Del resto il compito dei volontari Abio è delicato. Perché si tratta di “evitare che al trauma della malattia – spiega la psicologa e psicoterapeuta Laura Piatesi – si sommi il trauma psicologico, una ferita dell’anima, della separazione “forzata” dal genitore causando un vissuto abbandonico nel bambino”.

LE PROSPETTIVE
Al convegno per i 40 anni di Abio Brianza, dove sono intervenuti, tra gli altri, anche Claudio Cogliati e Silvano Casazza, rispettivamente Presidente e Direttore generale della Fondazione Irccs San Gerardo dei Tintori, alti funzionari della Asst Brianza e della Asst Nord Milano, oltre a Cherubina Bertola, Presidente del Consiglio comunale di Monza, lo sguardo si è focalizzato anche sull’oggi.
Perché la missione dell’associazione, che nel 2006 è diventata Fondazione Abio Italia e coordina 59 sedi e circa 4mila volontari sparsi in cento ospedali e 180 reparti su tutto il territorio nazionale, pur non cambiando nel tempo, ha necessità di adeguarsi all’attualità.
NUOVE, VECCHIE, ESIGENZE
Ecco perché in questi ultimi anni, di fronte ad un aumento dei bambini stranieri in tutti i reparti anche degli ospedali del nostro territorio per via di immigrazioni e trasferimenti ad hoc, i volontari di Abio Brianza, spesso definiti “angeli azzurri“, si sono organizzati per fare la loro parte.
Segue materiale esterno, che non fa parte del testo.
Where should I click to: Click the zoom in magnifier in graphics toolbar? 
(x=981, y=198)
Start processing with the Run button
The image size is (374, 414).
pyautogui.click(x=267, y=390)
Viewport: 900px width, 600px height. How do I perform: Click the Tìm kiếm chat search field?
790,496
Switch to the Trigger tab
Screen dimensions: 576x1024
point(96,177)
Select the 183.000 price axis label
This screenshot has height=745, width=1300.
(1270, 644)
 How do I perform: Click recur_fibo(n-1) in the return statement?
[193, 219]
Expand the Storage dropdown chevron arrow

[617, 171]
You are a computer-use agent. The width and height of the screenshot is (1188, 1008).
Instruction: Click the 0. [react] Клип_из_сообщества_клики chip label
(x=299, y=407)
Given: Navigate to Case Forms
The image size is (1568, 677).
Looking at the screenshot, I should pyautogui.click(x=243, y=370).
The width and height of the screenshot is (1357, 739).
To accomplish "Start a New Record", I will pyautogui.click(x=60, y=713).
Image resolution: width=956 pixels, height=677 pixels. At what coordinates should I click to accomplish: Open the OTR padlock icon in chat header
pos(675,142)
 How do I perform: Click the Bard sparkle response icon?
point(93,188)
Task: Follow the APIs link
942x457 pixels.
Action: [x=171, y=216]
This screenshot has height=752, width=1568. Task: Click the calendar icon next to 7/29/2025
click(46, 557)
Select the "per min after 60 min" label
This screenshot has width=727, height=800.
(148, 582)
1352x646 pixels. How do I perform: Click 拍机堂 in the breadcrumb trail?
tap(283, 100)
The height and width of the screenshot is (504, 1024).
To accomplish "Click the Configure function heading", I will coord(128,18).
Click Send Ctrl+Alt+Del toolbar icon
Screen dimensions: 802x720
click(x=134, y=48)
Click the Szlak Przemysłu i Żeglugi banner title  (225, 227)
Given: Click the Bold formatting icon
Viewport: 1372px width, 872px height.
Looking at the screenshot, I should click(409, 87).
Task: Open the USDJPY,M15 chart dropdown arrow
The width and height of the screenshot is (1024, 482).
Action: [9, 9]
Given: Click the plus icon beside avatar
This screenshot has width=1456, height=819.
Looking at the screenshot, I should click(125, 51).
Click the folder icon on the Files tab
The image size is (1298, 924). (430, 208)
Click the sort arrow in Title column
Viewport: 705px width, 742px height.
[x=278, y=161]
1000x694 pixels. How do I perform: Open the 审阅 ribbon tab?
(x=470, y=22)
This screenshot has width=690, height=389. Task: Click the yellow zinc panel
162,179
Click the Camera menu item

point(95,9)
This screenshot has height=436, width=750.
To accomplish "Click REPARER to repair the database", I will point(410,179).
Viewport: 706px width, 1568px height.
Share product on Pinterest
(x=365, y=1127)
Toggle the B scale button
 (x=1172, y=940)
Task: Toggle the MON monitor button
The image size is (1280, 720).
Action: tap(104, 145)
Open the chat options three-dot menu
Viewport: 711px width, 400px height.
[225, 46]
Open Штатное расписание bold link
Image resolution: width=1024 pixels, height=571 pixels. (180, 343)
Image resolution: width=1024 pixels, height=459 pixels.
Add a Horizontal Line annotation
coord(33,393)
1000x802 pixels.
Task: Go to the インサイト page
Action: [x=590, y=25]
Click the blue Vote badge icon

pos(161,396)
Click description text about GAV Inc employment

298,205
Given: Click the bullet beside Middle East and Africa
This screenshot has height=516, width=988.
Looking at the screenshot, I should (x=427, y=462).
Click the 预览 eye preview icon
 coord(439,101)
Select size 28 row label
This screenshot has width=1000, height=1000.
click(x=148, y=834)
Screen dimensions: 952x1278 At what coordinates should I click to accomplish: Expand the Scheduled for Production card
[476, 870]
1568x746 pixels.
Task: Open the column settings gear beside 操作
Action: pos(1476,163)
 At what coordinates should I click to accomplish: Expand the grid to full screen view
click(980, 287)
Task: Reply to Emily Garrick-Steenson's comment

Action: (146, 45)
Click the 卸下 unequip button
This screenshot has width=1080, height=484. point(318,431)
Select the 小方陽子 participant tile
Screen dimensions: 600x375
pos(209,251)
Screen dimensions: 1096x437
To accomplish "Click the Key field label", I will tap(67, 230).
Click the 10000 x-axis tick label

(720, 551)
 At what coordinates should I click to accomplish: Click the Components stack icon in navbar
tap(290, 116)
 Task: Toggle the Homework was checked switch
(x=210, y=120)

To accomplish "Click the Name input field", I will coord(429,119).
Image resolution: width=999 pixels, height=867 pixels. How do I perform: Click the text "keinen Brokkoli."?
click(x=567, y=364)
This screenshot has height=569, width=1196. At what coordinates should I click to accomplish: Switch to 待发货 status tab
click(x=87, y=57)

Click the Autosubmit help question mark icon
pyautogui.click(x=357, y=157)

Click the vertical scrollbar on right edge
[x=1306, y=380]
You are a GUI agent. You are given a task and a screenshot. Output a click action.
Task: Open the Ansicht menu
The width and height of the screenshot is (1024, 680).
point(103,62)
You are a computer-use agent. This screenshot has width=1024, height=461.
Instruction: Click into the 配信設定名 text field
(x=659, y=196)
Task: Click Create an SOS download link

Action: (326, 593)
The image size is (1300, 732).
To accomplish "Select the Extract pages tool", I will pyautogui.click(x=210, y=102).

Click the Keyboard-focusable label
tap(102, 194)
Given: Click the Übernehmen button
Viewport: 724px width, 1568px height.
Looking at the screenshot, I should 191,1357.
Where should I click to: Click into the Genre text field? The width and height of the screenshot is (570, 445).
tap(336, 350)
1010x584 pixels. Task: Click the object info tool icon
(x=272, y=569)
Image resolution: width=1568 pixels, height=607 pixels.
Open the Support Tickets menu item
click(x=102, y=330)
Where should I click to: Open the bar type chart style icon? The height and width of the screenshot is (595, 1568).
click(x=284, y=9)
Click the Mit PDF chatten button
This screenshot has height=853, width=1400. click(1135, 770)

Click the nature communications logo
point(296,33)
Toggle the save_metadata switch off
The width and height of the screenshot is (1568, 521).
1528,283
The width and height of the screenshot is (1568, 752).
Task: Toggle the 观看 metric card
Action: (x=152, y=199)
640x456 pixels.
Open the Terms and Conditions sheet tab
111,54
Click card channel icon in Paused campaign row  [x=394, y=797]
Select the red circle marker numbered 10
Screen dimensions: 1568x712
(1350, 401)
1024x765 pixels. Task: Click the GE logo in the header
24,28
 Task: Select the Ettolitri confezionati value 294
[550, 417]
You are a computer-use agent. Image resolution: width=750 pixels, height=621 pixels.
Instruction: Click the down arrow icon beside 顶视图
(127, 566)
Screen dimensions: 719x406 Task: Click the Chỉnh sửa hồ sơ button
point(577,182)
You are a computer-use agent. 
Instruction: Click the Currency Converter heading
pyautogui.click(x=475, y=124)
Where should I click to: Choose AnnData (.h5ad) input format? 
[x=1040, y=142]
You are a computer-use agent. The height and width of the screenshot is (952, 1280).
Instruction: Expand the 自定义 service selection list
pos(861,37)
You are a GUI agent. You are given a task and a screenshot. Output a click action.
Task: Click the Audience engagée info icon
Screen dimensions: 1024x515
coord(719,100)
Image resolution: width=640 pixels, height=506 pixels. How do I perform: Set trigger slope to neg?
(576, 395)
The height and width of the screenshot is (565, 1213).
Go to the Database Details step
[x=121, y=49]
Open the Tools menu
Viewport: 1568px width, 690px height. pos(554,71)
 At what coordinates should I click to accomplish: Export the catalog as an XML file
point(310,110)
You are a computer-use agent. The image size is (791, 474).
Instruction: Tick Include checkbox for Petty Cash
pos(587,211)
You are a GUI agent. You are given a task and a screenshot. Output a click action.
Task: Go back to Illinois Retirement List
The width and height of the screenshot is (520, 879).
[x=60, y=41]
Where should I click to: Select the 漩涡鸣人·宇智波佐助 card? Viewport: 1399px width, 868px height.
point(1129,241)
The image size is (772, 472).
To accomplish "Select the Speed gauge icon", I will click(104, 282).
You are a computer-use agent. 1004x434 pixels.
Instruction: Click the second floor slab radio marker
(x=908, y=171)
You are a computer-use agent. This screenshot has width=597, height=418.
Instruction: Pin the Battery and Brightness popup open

Intensificando quello che Claudia Bruni, psicologa e psicoterapeuta Cooperativa Crinali, definisce “l’approccio transculturale“.

“Abnegazione, pazienza, professionalità, capacità di adattamento caratterizzano questi splendidi volontari – afferma Momcilo Jankovic, pediatra emato-oncologo con responsabilità dirigenziali all’Ospedale S. Gerardo di Monza e alla Clinica Pediatrica dell’Università di Milano-Bicocca – un buon volontario oggi deve essere professionista e credere in quello che sta facendo. L’esserci è alla base del suo operato“.
GLI ADOLESCENTI
Stesso atteggiamento, anche a Monza e Brianza, impegna l’Abio anche sulla vulnerabilità degli adolescenti. Che, soprattutto dopo il Covid-19, si sta manifestando in un aumento considerevole di disturbi d’ansia e panico, alimentari e depressivi. Il tutto acuito da una società sempre più performante e in cui si è rotto il patto intergenerazionale.
“In Italia ancora oggi un quarto degli adolescenti ricoverato si trova in reparti non ad hoc – sostiene Giuseppe Gendusio, Presidente di Fondazione Abio Italia – insomma noi e i nostri volontari abbiamo ancora tanto lavoro da fare”. I 40 anni di Abio Brianza, insomma, sono un nuovo inizio, non certo un traguardo.